[Passage Boundary: Start]
And here are my Seven Lessons and Takeaways:

#1 – You need an idea.

#2 – You need like-minded people to help you with your idea; plenty with the right technological training.

#3 – Thus, you need clusters of people who have the training, and the entrepreneurial spirit, to feed each others ideas.

#4 – And, you need lots of help– from government, big business, customers…

#5 – And, you need money.

#6 – For our country to truly continue to succeed, startup world needs to be anywhere, and everywhere, all the time!

#7 – And, though we need to love and nurture new small businesses, the startup eco-system is more than, and different than, just that.

I like books that are calling for innovators to rise up everywhere!  And, I like this book because it is optimistic.  My goodness, do new need more optimism these days.

I think you will find The Rise of the Rest a book worth adding to your reading stack.
[Passage Boundary: End]
[Extracted entries Boundary: Start]
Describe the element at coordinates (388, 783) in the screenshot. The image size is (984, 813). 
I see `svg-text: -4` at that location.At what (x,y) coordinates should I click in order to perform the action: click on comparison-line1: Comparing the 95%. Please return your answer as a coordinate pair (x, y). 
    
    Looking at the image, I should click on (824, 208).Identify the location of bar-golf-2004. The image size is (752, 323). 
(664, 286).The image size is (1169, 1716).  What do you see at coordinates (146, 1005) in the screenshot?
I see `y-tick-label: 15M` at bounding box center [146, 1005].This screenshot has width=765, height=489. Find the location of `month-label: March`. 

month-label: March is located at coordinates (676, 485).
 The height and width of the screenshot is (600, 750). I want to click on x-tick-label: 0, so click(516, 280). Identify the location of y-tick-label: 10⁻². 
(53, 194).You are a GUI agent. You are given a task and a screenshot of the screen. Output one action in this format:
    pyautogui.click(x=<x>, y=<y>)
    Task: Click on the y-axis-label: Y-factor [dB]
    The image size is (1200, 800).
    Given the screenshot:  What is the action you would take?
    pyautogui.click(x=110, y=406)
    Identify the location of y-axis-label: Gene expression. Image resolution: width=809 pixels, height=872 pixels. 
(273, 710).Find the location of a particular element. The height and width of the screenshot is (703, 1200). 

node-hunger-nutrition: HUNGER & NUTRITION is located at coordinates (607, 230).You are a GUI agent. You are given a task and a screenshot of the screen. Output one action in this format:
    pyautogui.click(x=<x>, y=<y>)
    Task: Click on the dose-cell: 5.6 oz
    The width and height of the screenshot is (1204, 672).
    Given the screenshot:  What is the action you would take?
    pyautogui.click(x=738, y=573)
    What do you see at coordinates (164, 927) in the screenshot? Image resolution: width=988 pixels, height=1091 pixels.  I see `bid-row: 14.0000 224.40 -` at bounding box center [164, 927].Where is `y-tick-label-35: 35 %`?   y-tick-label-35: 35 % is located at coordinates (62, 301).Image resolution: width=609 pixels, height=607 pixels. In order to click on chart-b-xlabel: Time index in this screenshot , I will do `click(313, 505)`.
[Extracted entries Boundary: End]
§ Set of tasks:
A – Reproduce part of the startup-lessons passage word for word, starting at the words "#1 – You need" and stopping after "you need money.".
B – Answer these questions from the startup-lessons passage:
(i) What does lesson #5 say you need?
(ii) What quality of the book does the writer say they like?
(iii) Which book does the writer suggest adding to your reading stack?

§ Results for the exercise:
A –
#1 – You need an idea.

#2 – You need like-minded people to help you with your idea; plenty with the right technological training.

#3 – Thus, you need clusters of people who have the training, and the entrepreneurial spirit, to feed each others ideas.

#4 – And, you need lots of help– from government, big business, customers…

#5 – And, you need money.

B –
(i) Money.
(ii) It is optimistic.
(iii) The Rise of the Rest.